Da quel momento, Miriam ha deciso di lanciarsi.
Ha scelto di non rimanere bloccata nella paura di sbagliare, ma di trasformare quell’imbarazzo in un’occasione di crescita. Ed è così che è entrata a far parte di Pianeta Lingua.
“Non è il solito corso. Qui ci si sperimenta davvero, si parla sempre, ci si confronta, si cresce insieme. È un’esperienza viva e divertente, con insegnanti meravigliose e gruppi piccoli dove ci si sente parte di qualcosa.”
Per noi di Pianeta Lingua, questo è esattamente ciò che vogliamo creare: un ambiente dove imparare una lingua non significa solo studiare, ma mettersi in gioco.
Crediamo che ogni conversazione, anche con gli errori, sia un passo verso una versione più sicura e libera di sé stessi.
Miriam racconta che oggi riesce a parlare senza lasciarsi zittire dalla timidezza o dalla paura di non avere le parole giuste.
“Le due ore di corso volano, si ha voglia di arrivare alla lezione e di confrontarsi, anche con un pizzico di sana competizione. Quando salto una lezione, mi manca.”

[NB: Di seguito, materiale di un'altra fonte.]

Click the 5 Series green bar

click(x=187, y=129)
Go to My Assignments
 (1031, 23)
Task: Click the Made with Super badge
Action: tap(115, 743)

Ed è proprio questo che ci emoziona ogni volta: vedere persone che trovano fiducia nella loro voce, che si riscoprono curiose, coraggiose, con la voglia di comunicare e connettersi.
A volte non serve essere perfetti. Serve solo fare il primo passo, come ha fatto Miriam — con il cuore pieno di coraggio (e, come dice lei, la bocca non più piena di patate 😄).
Perché imparare una lingua non è solo questione di parole. È questione di fiducia, di esperienze e di libertà.